This week we’ll try (time permitting) some ‘Ask Me Anything’ questions. Your question doesn’t have to be related to this lesson, although it should be something that you think Jeremy or Rachel might be reasonably well qualified to answer! e.g. Ask about deep learning, building data-oriented startups, data-driven medicine, Kaggle, MOOC development, etc…
We’ll primarily use ‘likes’ to prioritize questions, so please vote for questions you’re interested in.
I would like to know what is the plan for next 3 lessons :-). Things I would personally like to know more about:
Time series
Neural Architecture Search using Reinforcement Learning
Is there a part 3? This is one of the best classes that I have attended and we have a great community here. It would be sad if everything ends after 3 weeks…

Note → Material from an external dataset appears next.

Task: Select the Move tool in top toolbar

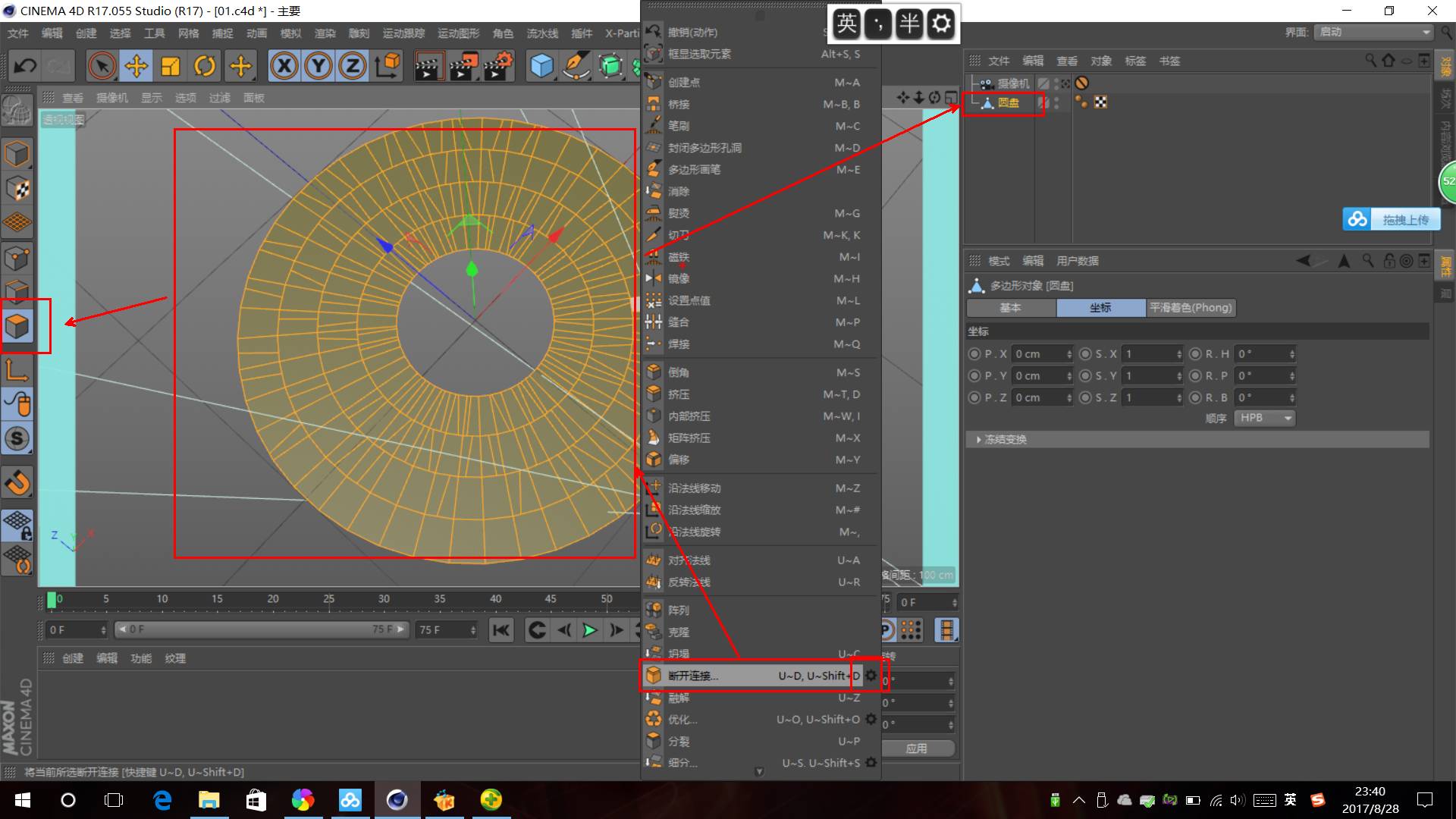Action: pos(136,66)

I’d really love to have an opportunity for a regular-basis local (or maybe even webex-based) practical DL workshops where I could come with an idea and code that doesn’t work - and have a chance to make practical progress toward working implementation under instructor’s guidance.
The reason being the web is full with isolated snippets but it prove to be quite challenging to put something less standard into working implementation close to state of art.
I would like to learn more about implementations and practical tips in reinforcement learning, just as what we did with deep learning. While there are plenty of RL related tutorials online, most of them are geared towards theories and it is not easy to turn them into running codes that actually produce state-of-the-art results.
Any tips on ensembling deep learning models? I’m interested in methods like stacking, blending, bagging, etc in addition to simple averaging.
When is it a good idea to use a non-deep learning classifier (eg XGBoost) on top of one or more deep learning models? What makes it better, compared to training another neural net using features from neural nets as the inputs?
How do you go from code in a ipython notebook to a data product ?
In my mind, an ipython notebook shows a possible solution to problem/use case. What steps need to be taken to ensure that it works as intended with real-world data, changing product requirements or use-cases and scaling?
For supervised learning, is there a way to prove an upper bound to performance for a given dataset and task? That is, can you say that the noise is at least X so that puts a bound on the loss function? Or will we always wonder how much more the model can be improved?
Some tasks can be described as “easy for a human but hard for a computer” (e.g., dog versus cat) while others are “hard for a human and hard for a computer” (e.g., given gameplay history, will the player still be active in 30 days). For this second case, are there any learnings from Information Theory to help?
It strikes me that many major evolutions in deep learning have been driven by the creation of a labelled dataset or competition, with ImageNet being the classic example here.
What datasets do you see missing from the deep learning landscape that you’d like to play with for transfer learning, etc?
Google recently released their Video Intelligence api which surprisingly is not build on the LSTM work published by Fei Fei… I am curious if you have any suggestions on what the best approach for Video classification and processing?